── Supplied text ──
In this study, we showed that BD is used commonly by anesthesiologists as an endpoint of resuscitation ( > 70% of respondents use BD at least "sometimes"). The absolute value of BD used by different clinicians for assessing was variable, and many clinicians indicated that the absolute BD value was not as important as the trend. In comparison, fewer of these same respondents used serum lactate as an endpoint of resuscitation. In this study, we have demonstrated that BD is not a suitable surrogate for hyperlactatemia. These data are consistent with our previous findings in critically ill patients[11
]. Moreover, our data indicate that the base deficit would often mislead the clinician as to the true serum lactate. We showed that the ROC area under the curve for BD to predict hyperlactatemia was 0.58 (0.50 is a coin toss); thus demonstrating the poor performance of BD as a surrogate for serum lactate (Figure ).
These results are not surprising given previous literature assessing the capacity of base deficit as a surrogate for resuscitation and serum lactate in the critical care and trauma setting. We have previously shown that BD is not reliable as a surrogate for serum lactate in critically ill patients[11
]. In addition BD has also been shown to be insensitive for detecting hyperlactatemia in surgical patients[18
]. In a study by Mikulaschek et al of trauma patients, resuscitation decisions would have been wrong 33-58% of the time if BD or anion gap had been used as the sole criterion rather than serum lactate concentration[16
]. Waters et al showed that in a study of surgical patients, elevations in BD without concomitant rise in lactate were attributed to hyperchloremia and were a manifestation of successful resuscitation rather than fluid deficit[19
]. Base deficit is useful as a surrogate for resuscitation so long as it is a result of hyperlactatemia, but if it is caused by a hyperchloremic acidosis due to saline loading this relationship becomes discongrous[10
]. In addition, base deficit as a surrogate for serum lactate can be confounded by renal dysfunction and ketoacidosis.
This study is the first to test this concept on patients undergoing general anesthesia in the operating room. These data are noteworthy because based on our survey results, clinicians routinely use BD as an endpoint of resuscitation. The assumptions underlying this physiology may be faulty in many patients because BD does not discriminate the cause of the acidosis. Since previous studies have shown that the accumulation of chloride from normal saline tends to increase the base deficit[10
], many patients in the peri-operative setting may receive more volume and blood product transfusions than they should because the BD is increasing due to the saline loading, and the clinician may incorrectly interpret this rising BD as an indication that the patient in under resuscitated. In this study, we were unable to show that the discrepancy between BD and serum lactate worsened with the amount of volume resuscitation or the duration of the case (Figure ). This is not surprising given the multitude of intra-operative activities that can affect acid base status ( e.g. resuscitation, saline from iv fluids, citrate from blood products, etc) However, since the level of agreement between BD and serum lactate was so poor at baseline, the effect would have had to be dramatic in order to detect it.
───
── Data provided ──
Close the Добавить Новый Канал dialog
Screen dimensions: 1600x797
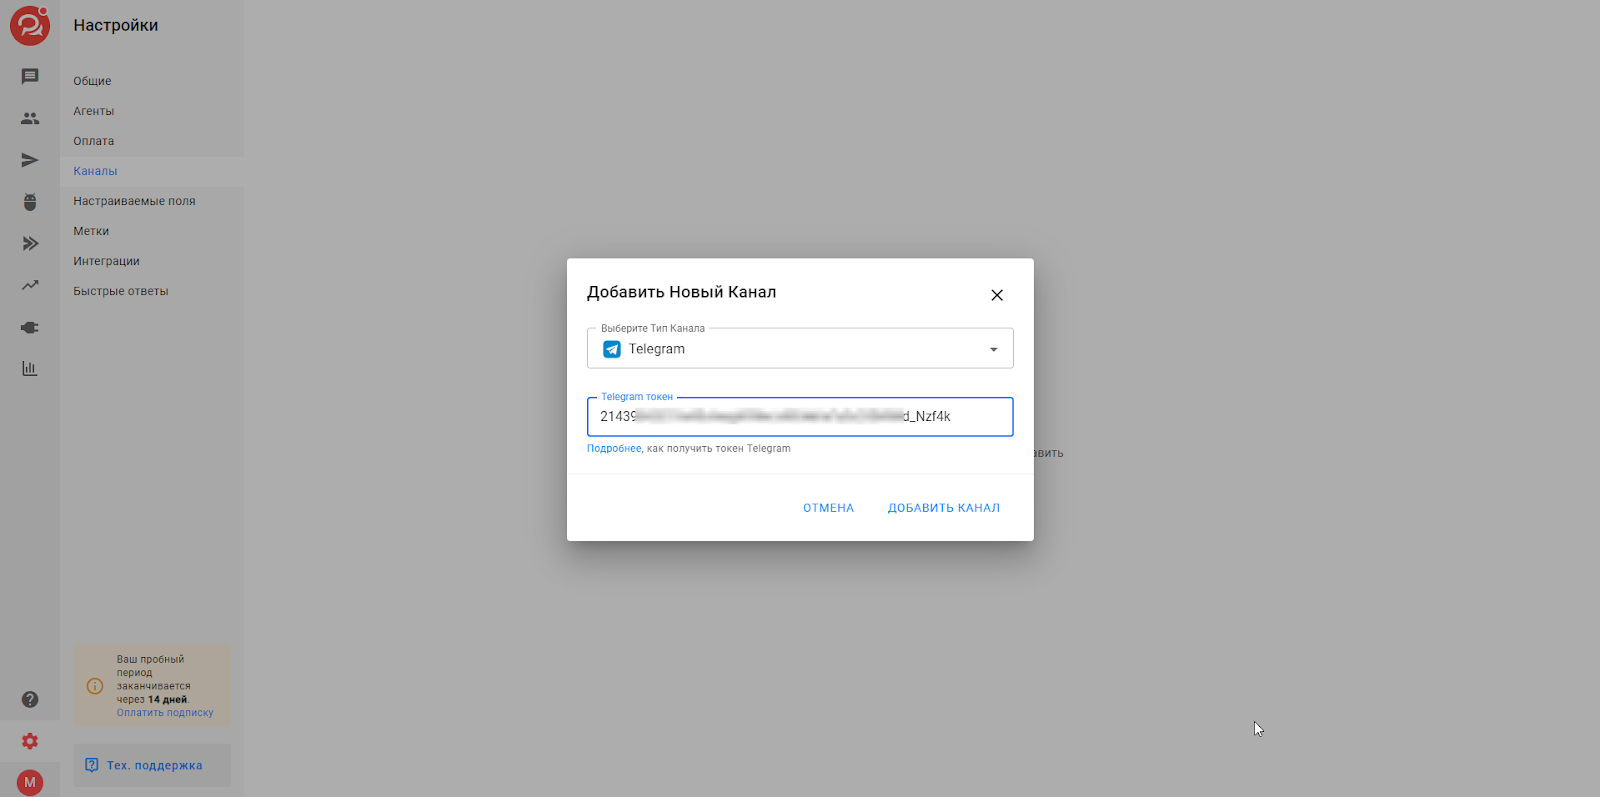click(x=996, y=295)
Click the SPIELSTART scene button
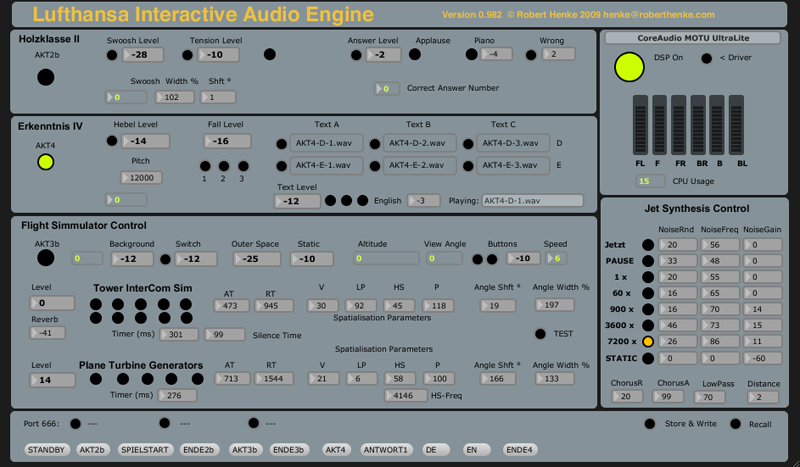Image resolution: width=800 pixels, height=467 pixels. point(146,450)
───
Work order 1:
Decide whether each statement agrees with the base deficit passage. For each, answer yes or no and quote the words of the passage that decide it.
(a) More respondents used serum lactate than BD as an endpoint of resuscitation.
(b) The ROC area under the curve for BD to predict hyperlactatemia was 0.58.
(c) The study showed that the discrepancy between BD and serum lactate worsened with the amount of volume resuscitation.
Work order 2: Translate this sentence from the base deficit passage into Spanish: "These data are noteworthy because based on our survey results, clinicians routinely use BD as an endpoint of resuscitation."
The rows are separate material and are not connected to the base deficit passage.

Worked solution 1:
(a) No: "In comparison, fewer of these same respondents used serum lactate as an endpoint of resuscitation."
(b) Yes: "the ROC area under the curve for BD to predict hyperlactatemia was 0.58"
(c) No: "we were unable to show that the discrepancy between BD and serum lactate worsened with the amount of volume resuscitation or the duration of the case"

Worked solution 2: Estos datos son dignos de mención porque, según los resultados de nuestra encuesta, los clínicos utilizan de forma rutinaria el BD como criterio de valoración de la reanimación.